Though it was a tough path for KC, she was persistent to make something of her life. After rejection from several colleges, she was finally able to get admission into Kanya Multiple Campus. According to KC, initially, she was not able to read through Braille so she did auditory learning; she would record and listen to lectures. She then made her own learning tool in which she carved the alphabets and practised writing it in paper. Then gradually she began to use Braille.

She claimed—” When I had my eyesight I never stood first on any academic level but when I lost it I never came second. I realised that my blindness was not an excuse. It did not define me nor reflected my intellectuality. I became the college-topper in my intermediate level—I topped the TU Board. I also managed to get the top spot in my bachelors. In fact, I topped all of Nepal in Nepali Literature and won a gold medal, which was presented to me by the then Prime Minister.”

A few years back she received European Scholarship in Dance Anthropology and in 2017 she completed her international joint degree.

Visionary dancer

“I remember even when I was a child, I couldn’t stop my feet whenever a dancing number was playing on television,” KC reminisced. However, when she decided to learn professional dancing and visited some of the prominent dance institutions in Nepal, she was rejected. “They said they could not teach a visually impaired person and didn’t believe that I could dance. This incident hit me hard. I thought about it and decided that if nobody would teach me to dance; I would simply learn it myself. I used my imagination and choreographed the dance steps. This motivated me to teach dance to other differently abled individuals. I also organised the first dance workshop for the visually impaired in the country,” she shared.

Rocking lives

After attending a seven-month social entrepreneurship course at Kanthari International, Kerala, KC began conducting workshops for the visually impaired. She became actively involved in different college projects. In 2014 she officially registered her organisation ‘Blind Rocks’, to continue to provide workshops and training programmes to the differently abled.

She revealed—”After losing my eyesight I was in a deep shock. But then I realised rather than shocking, life should be rocking and hence I was inspired to name my organisation ‘Blind Rocks’.”
As the organisation emphasises on fashion and performing arts, many have questioned KC what effect would it make in the lives of the visually impaired? To which she answered— “There is a misconception that dance, art and fashion are not for the visually impaired, whereas I hace found that these skills are helpful for both their personal, professional and social life.

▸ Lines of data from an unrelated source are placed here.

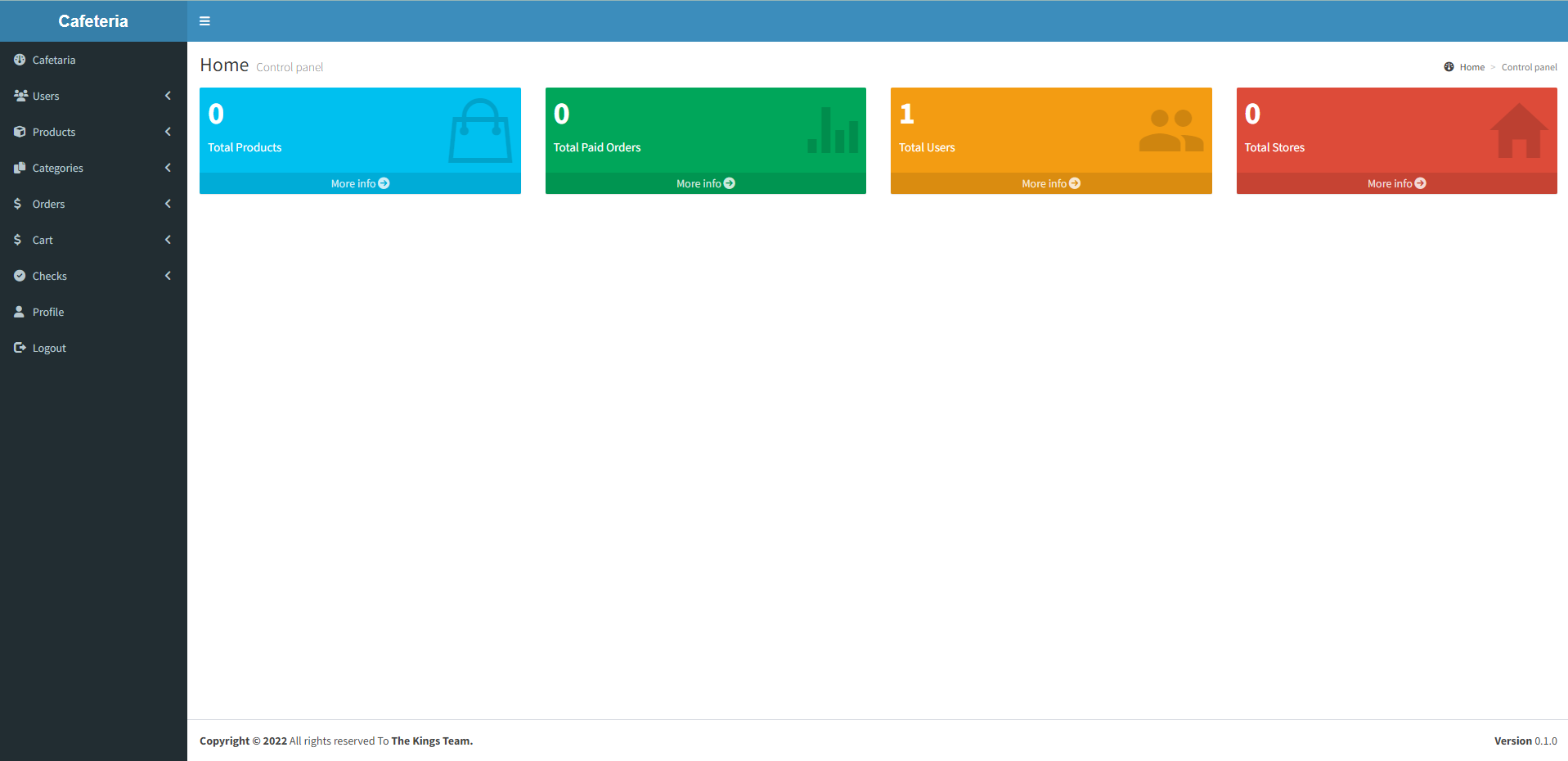1568x761 pixels.
Task: Select the Checks checkmark icon
Action: click(20, 276)
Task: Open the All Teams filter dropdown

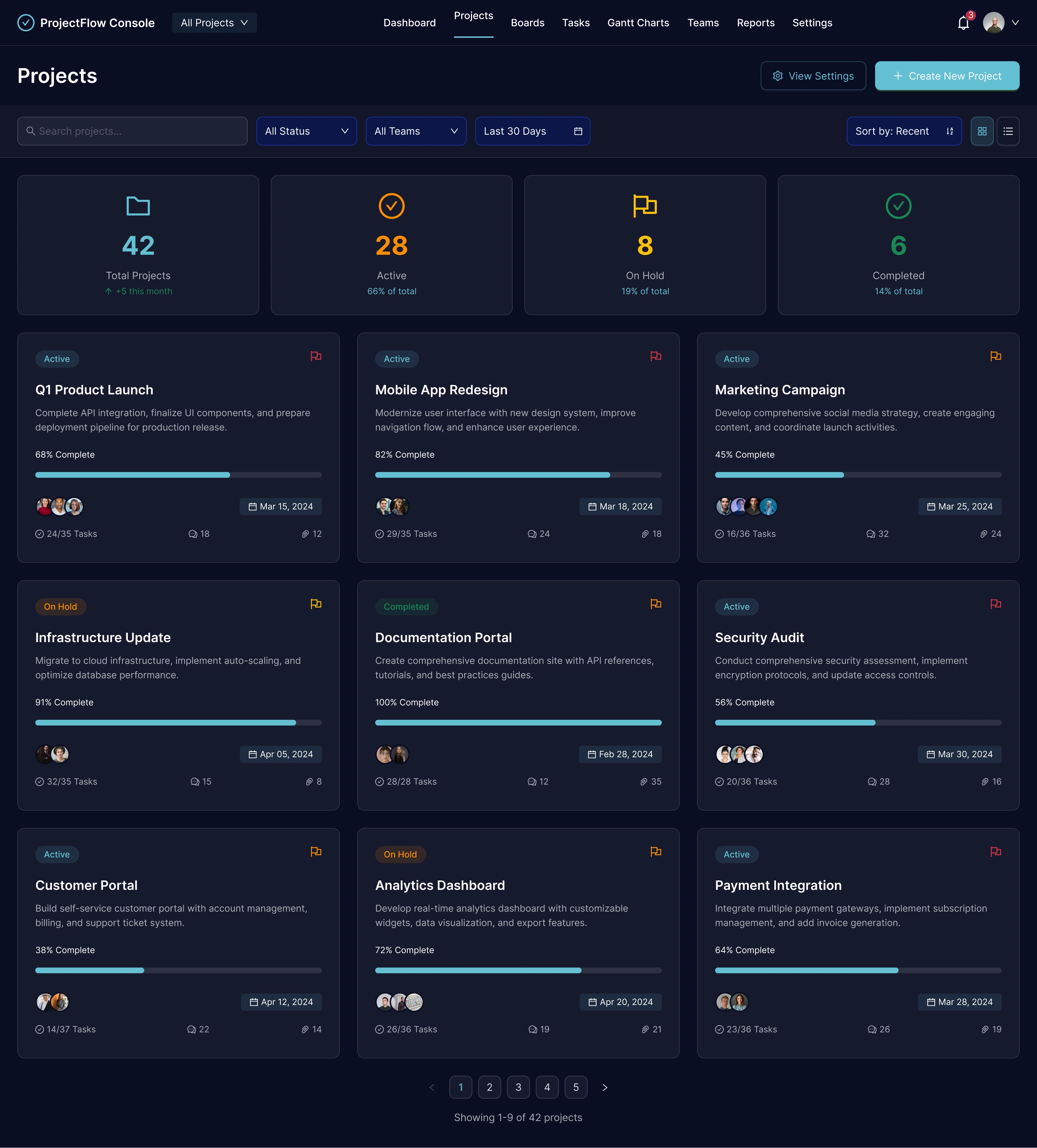Action: coord(416,131)
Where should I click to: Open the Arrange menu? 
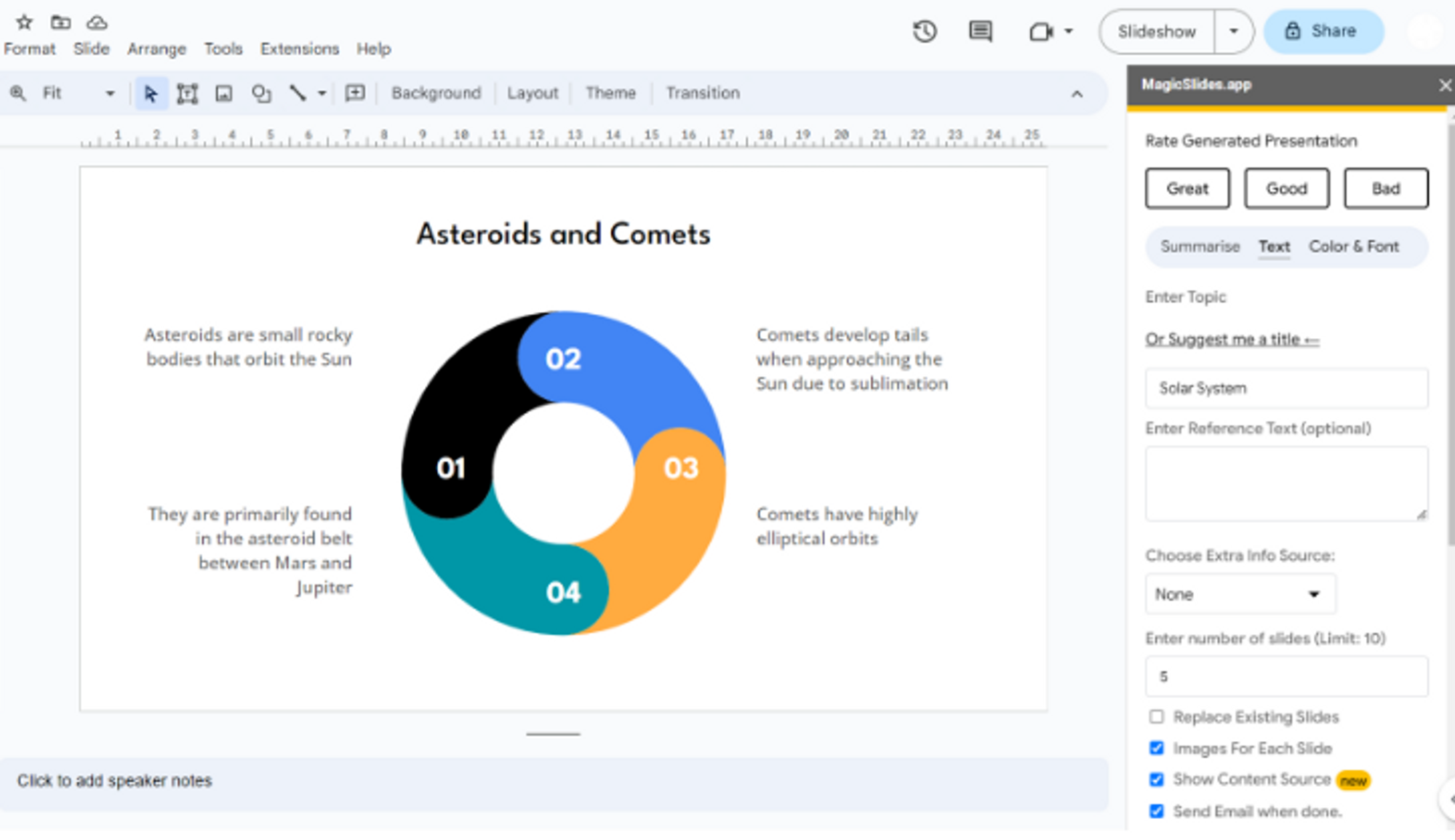[156, 49]
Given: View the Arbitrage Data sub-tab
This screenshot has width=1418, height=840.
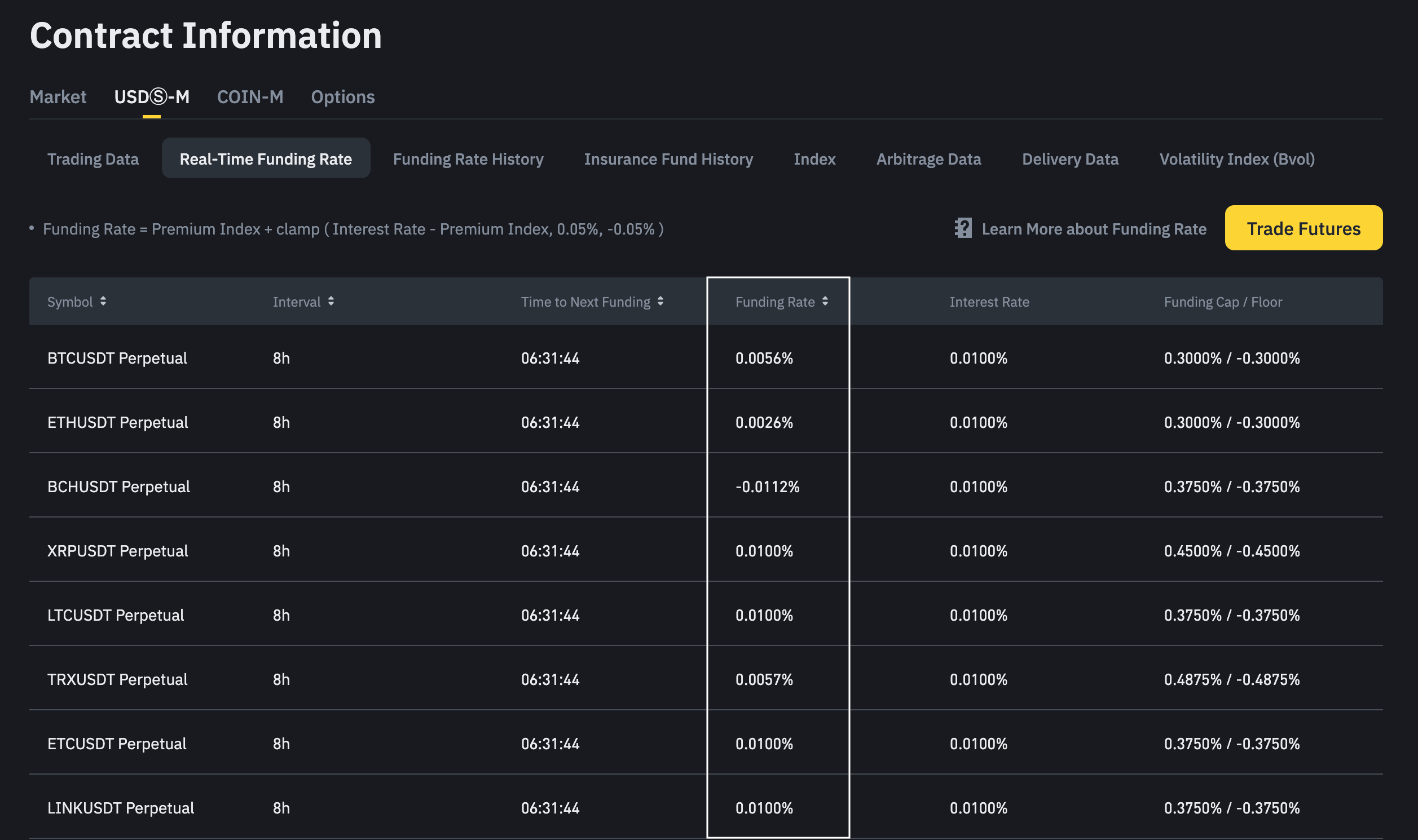Looking at the screenshot, I should (928, 159).
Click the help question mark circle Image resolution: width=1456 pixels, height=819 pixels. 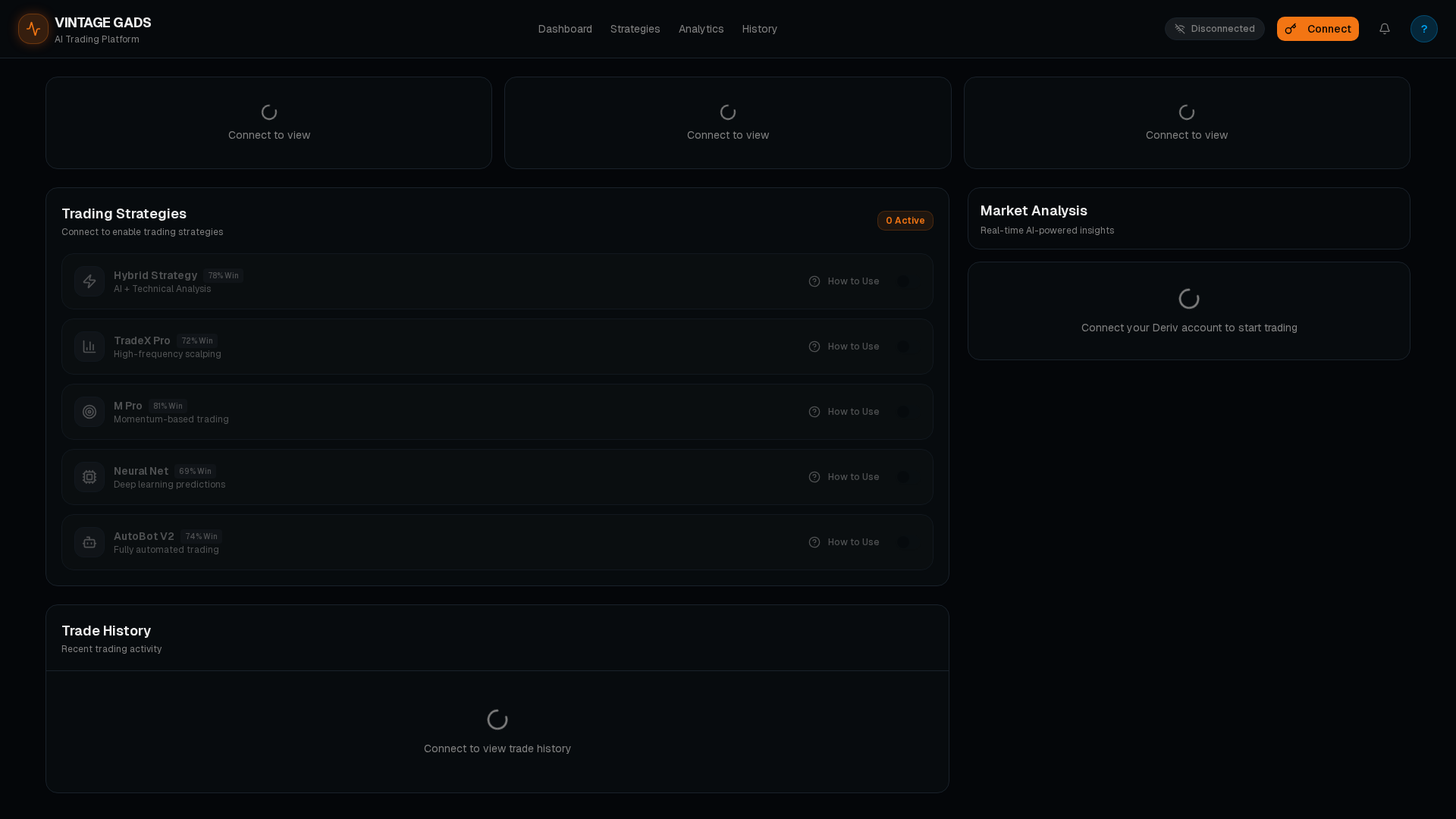point(1424,29)
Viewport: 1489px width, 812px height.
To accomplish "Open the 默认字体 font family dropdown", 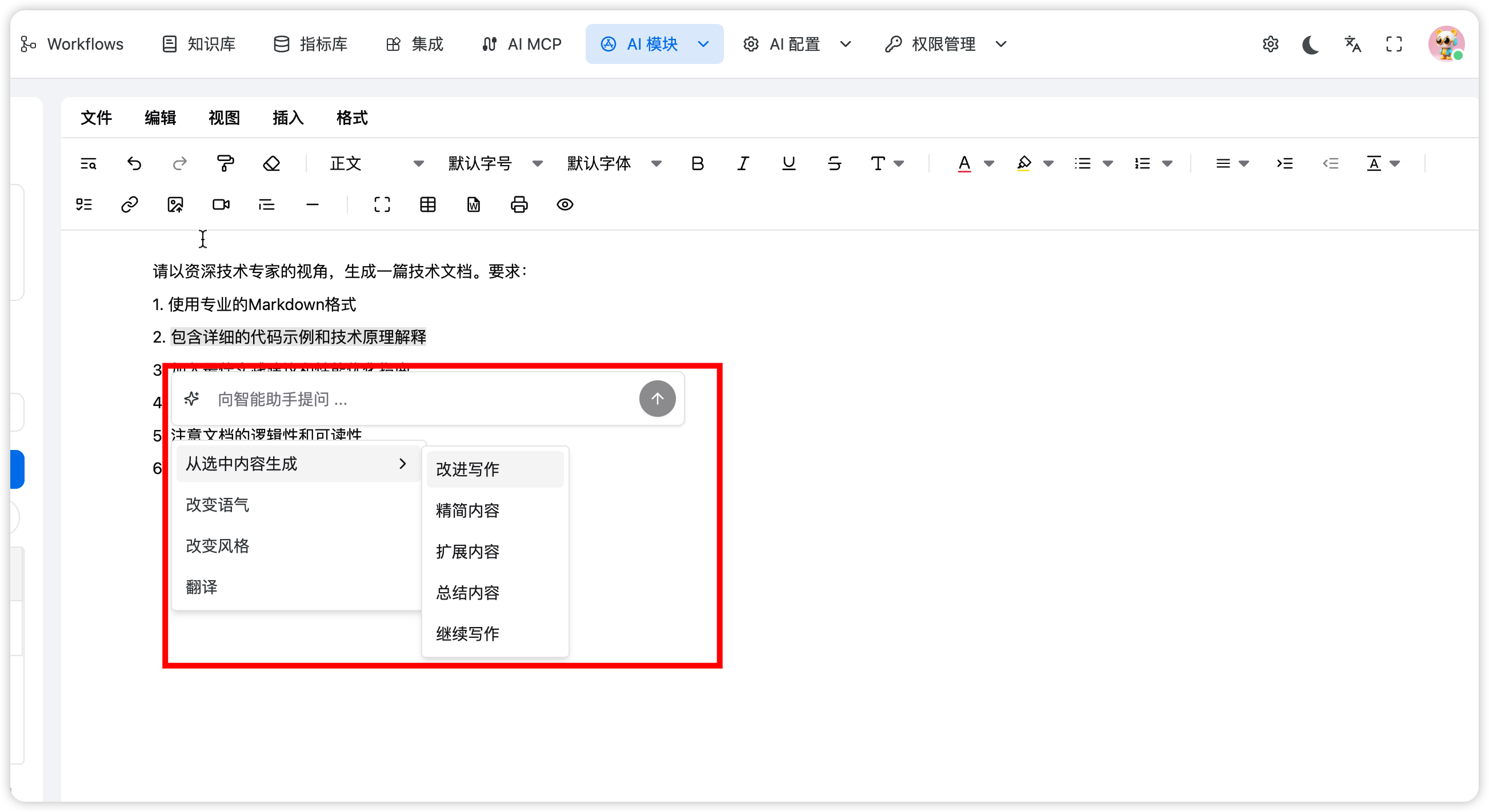I will click(613, 163).
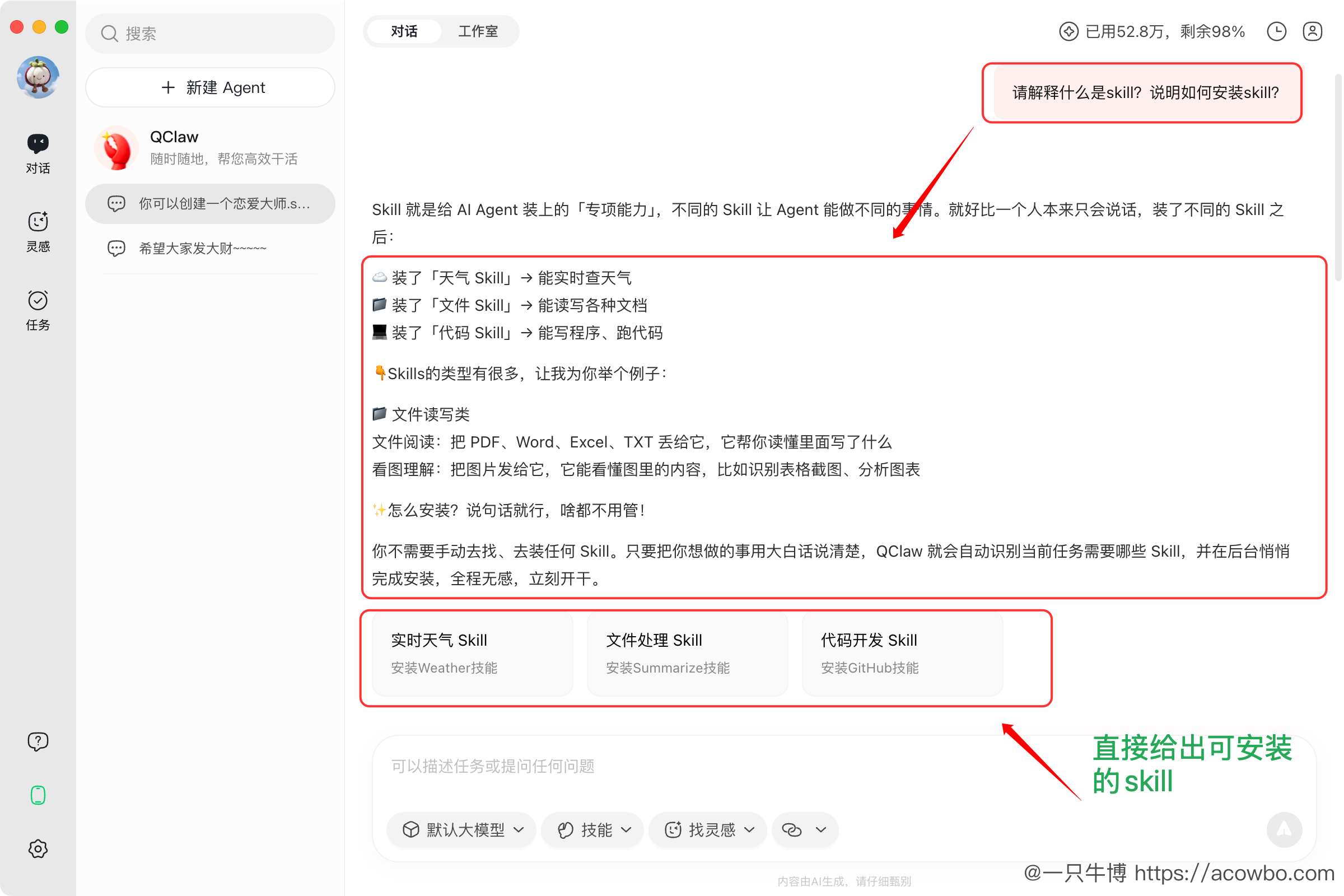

I want people like myself to challenge the perspective of the society. I want to expand my workshop in every corner of the nation and provide a platform for the differently abled to prove that they can thrive in any field.”

Real to Reel

During an international programme, film producer Nikesh Limbu heard KC’s motivational speech. The mere 18 minutes speech instantly touched the director’s heart and he wanted to tell the world about KC’s journey. After consulting with the director, he approached KC with a proposal. “I grabbed the opportunity instantly because I believed that this would definitely bring positive change in the lives of the differently abled,” KC recalled.

Directed by Milan Chams, actor Benisha Hamal has played the reel life KC. “The movie has contributed to erasing the gap between the normal and differently abled people in society,” she stated.

ONE MINUTE WITH SRISHTI

Your childhood dream
I wanted to become a lawyer. While I was in school if any of my friends quarrelled I played the role of judge and pointed out the guilty person. Now to some extent, I think I have become a lawyer since I am advocating for the rights of the differently abled (albeit without wearing a black coat).

Your biggest inspiration
I would say each and every step of life inspires me to take the next.

Your role model
My mother.

Your message
Life is all about experiences just don’t go through it, grow through it.